Work instructions:
All lines with the word "Content" are to be found and copied from the listing.
(Data to examine)
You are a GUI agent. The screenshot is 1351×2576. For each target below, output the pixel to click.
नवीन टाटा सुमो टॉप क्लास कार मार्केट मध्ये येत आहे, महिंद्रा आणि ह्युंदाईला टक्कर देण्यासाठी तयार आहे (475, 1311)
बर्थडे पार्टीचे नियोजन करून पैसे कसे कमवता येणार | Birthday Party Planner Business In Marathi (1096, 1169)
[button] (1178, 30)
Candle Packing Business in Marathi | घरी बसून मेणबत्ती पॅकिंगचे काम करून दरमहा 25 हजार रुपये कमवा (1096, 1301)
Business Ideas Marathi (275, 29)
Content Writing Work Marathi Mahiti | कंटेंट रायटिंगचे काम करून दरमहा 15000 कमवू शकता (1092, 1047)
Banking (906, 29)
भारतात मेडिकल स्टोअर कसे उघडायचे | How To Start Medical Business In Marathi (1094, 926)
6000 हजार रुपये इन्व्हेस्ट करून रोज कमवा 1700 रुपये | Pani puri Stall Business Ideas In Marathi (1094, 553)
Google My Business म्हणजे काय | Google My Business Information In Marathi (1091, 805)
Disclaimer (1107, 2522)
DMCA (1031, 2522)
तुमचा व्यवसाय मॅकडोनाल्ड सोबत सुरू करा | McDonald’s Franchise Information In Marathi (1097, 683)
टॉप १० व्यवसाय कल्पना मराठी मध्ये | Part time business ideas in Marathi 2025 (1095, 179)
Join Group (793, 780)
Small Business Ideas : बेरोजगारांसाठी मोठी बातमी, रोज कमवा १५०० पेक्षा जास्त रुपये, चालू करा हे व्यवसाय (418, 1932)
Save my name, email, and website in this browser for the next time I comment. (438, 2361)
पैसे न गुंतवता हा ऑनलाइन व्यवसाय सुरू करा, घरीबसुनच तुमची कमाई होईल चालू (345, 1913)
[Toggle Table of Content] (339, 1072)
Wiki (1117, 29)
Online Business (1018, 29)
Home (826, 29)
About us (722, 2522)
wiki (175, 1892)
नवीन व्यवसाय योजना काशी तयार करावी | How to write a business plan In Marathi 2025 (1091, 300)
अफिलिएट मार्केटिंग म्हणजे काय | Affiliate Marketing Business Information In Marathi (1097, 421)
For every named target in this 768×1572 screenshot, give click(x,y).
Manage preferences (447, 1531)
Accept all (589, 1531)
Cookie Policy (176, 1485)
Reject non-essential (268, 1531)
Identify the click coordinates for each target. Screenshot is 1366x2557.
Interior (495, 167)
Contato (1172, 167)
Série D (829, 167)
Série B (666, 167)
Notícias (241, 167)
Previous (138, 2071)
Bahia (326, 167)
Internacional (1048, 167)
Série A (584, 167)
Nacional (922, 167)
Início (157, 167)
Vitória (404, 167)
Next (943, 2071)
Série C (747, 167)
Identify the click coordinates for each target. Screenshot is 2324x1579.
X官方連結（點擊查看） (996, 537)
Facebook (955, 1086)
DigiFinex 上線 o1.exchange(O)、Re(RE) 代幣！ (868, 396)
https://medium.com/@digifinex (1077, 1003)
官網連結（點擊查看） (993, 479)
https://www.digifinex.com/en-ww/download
(End Data to examine)
Output of the task:
Content Writing Work Marathi Mahiti | कंटेंट रायटिंगचे काम करून दरमहा 15000 कमवू शकता (1092, 1047)
[Toggle Table of Content] (339, 1072)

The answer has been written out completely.